#### Task instructions
The records below must be output exactly, with no images carried over.

#### Dataset content
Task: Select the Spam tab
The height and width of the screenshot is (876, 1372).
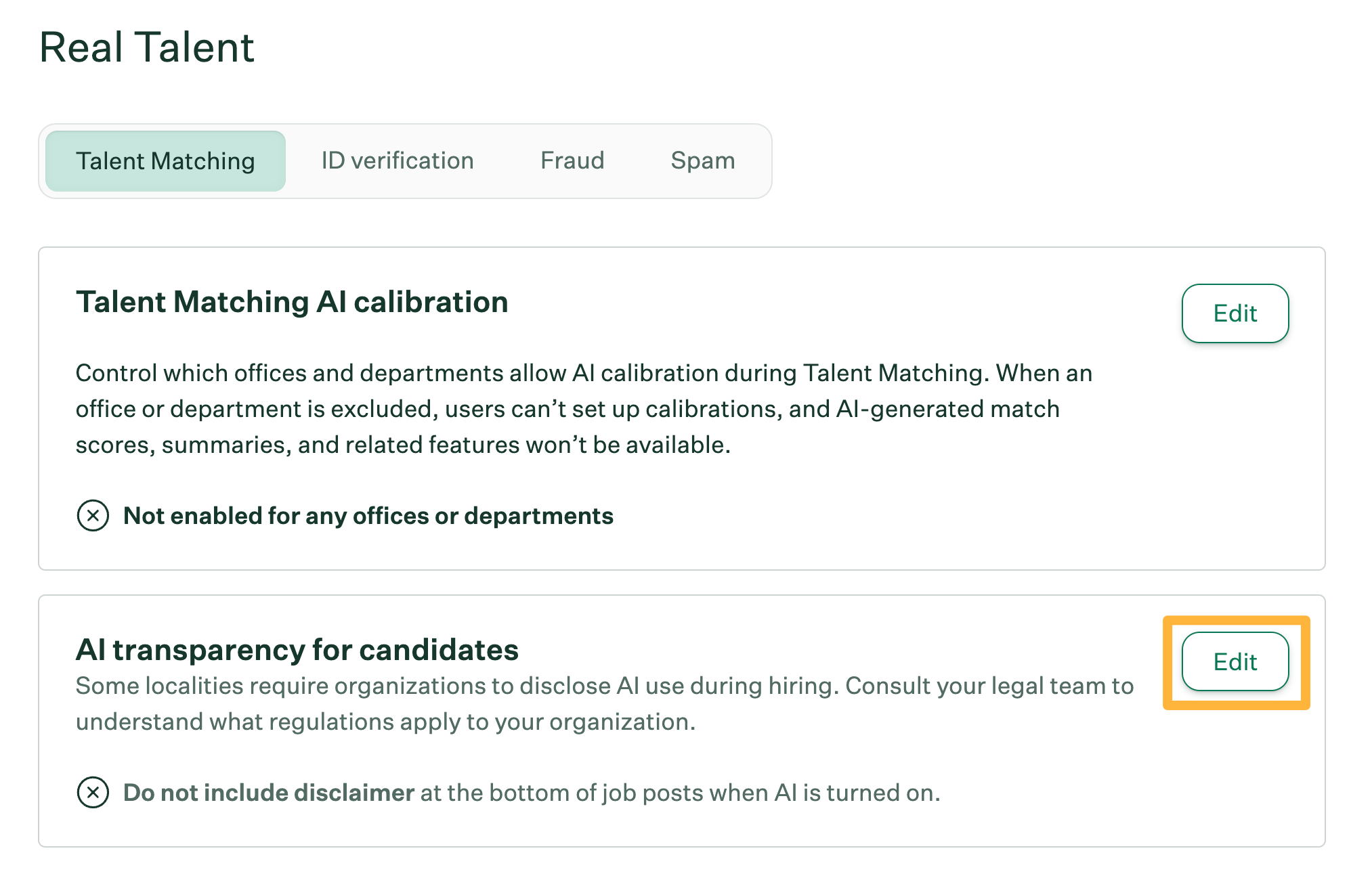Action: (x=702, y=160)
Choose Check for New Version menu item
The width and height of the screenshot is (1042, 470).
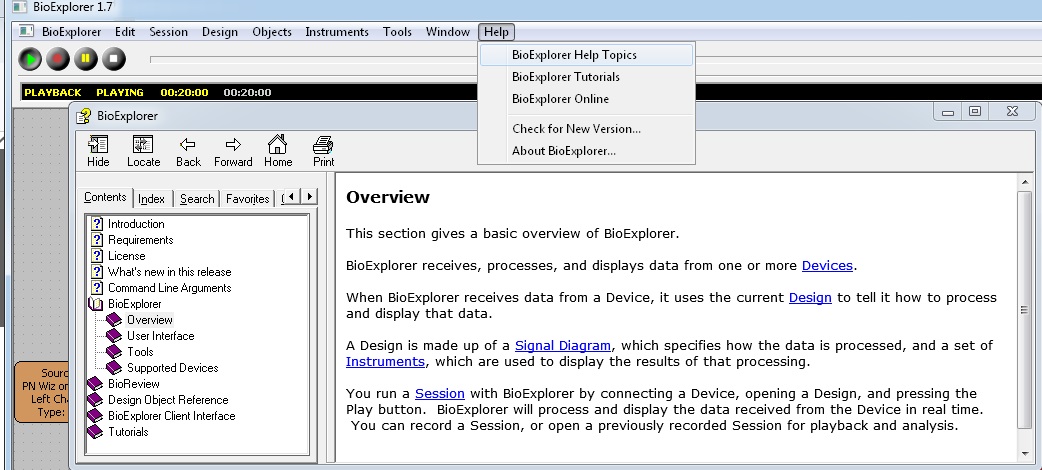pos(576,129)
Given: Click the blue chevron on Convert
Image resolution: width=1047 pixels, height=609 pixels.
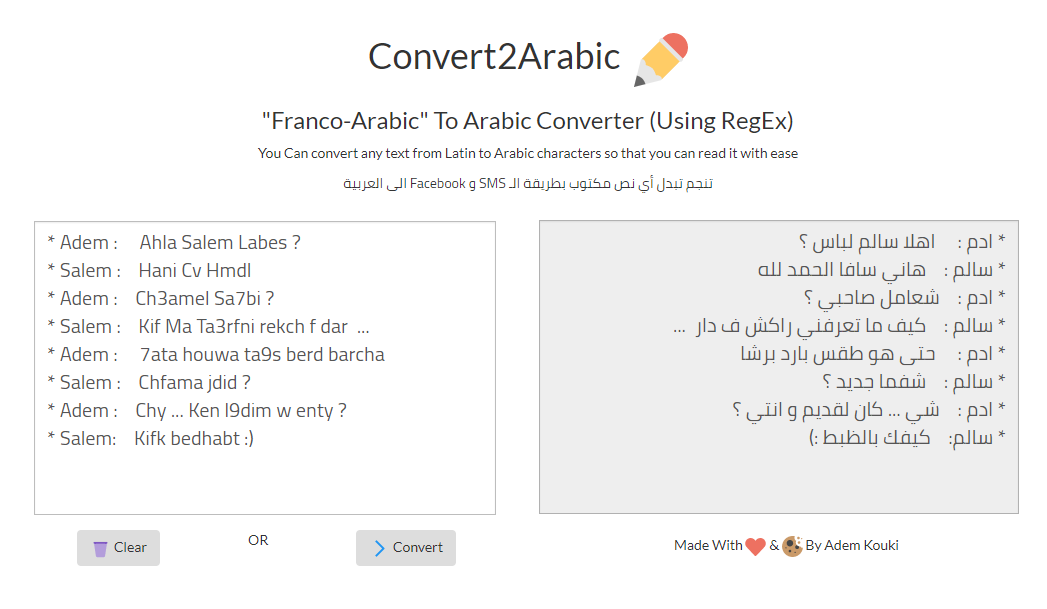Looking at the screenshot, I should (x=379, y=548).
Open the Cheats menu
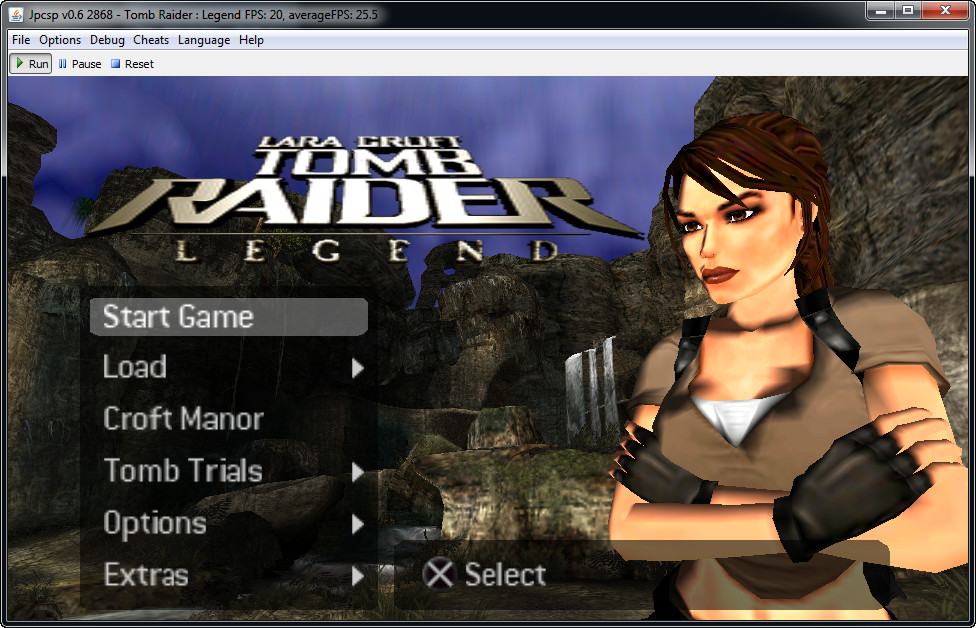Viewport: 976px width, 628px height. coord(151,40)
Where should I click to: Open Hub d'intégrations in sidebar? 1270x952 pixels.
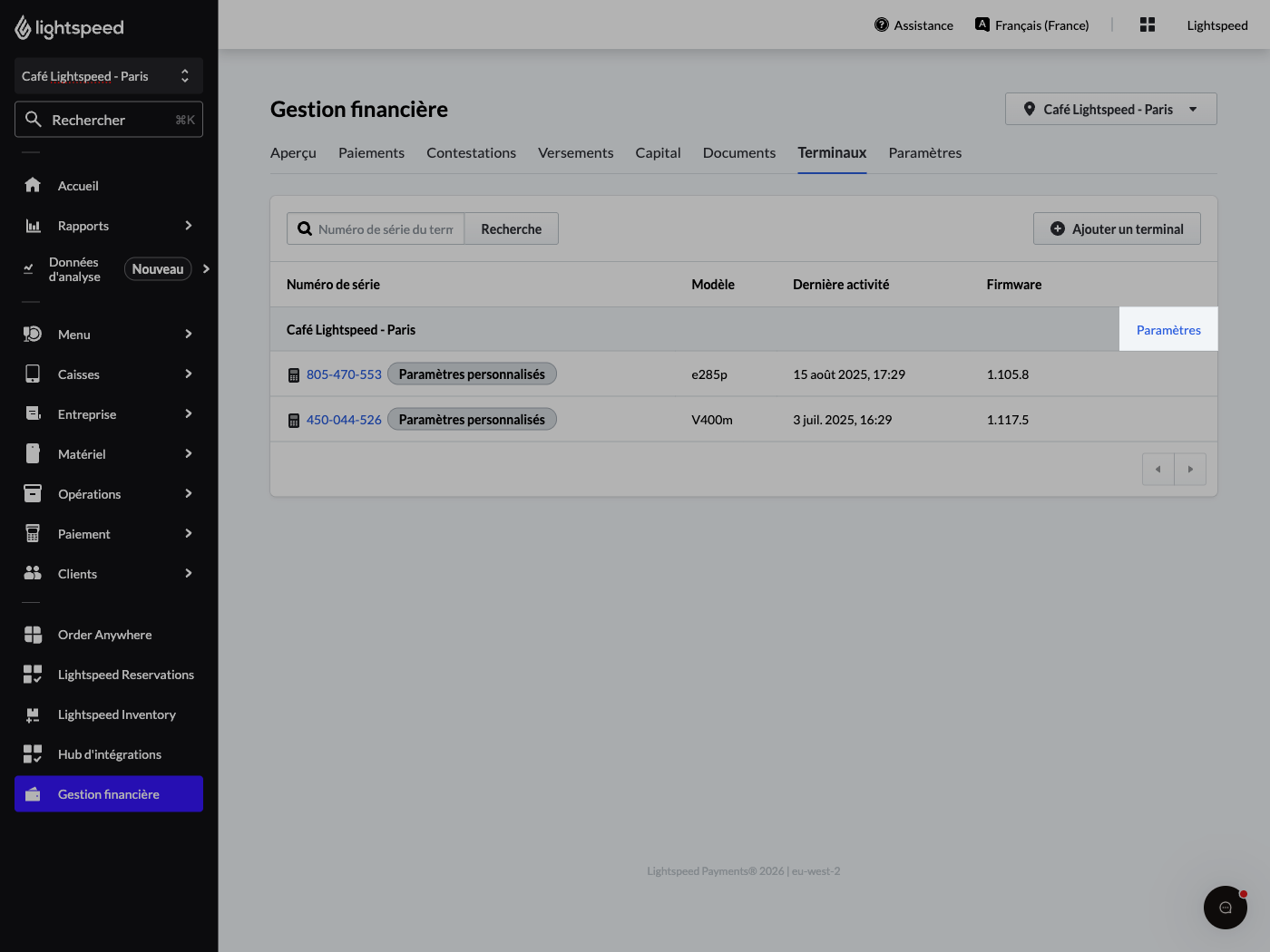(x=109, y=754)
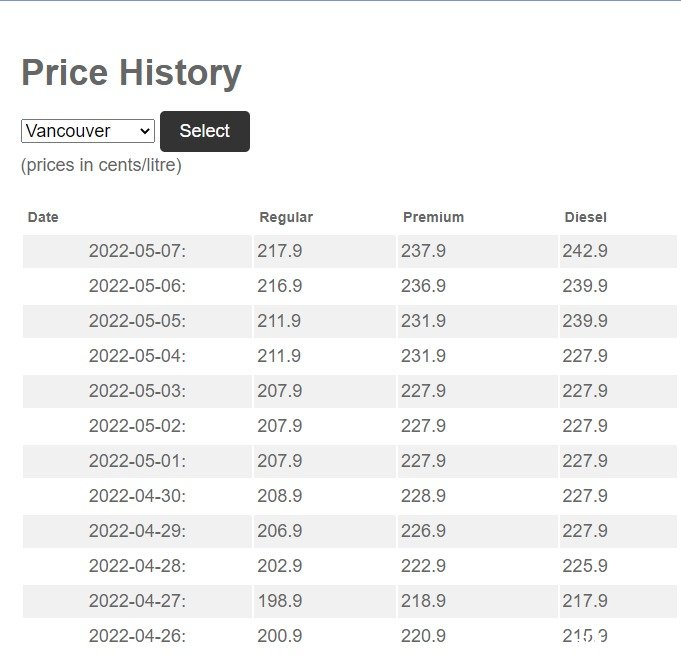
Task: Click premium price 231.9 for 2022-05-04
Action: point(423,356)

#### Answer to the problem
Task: Select the Spam tab
The height and width of the screenshot is (876, 1372).
Action: (x=702, y=160)
Choose Check for New Version menu item
The width and height of the screenshot is (1042, 470).
pos(576,129)
Given: Click the blue chevron on Convert
Image resolution: width=1047 pixels, height=609 pixels.
Looking at the screenshot, I should (x=379, y=548).
Open the Cheats menu
Viewport: 976px width, 628px height. coord(151,40)
Where should I click to: Open Hub d'intégrations in sidebar? 1270x952 pixels.
(x=109, y=754)
Task: Click premium price 231.9 for 2022-05-04
Action: point(423,356)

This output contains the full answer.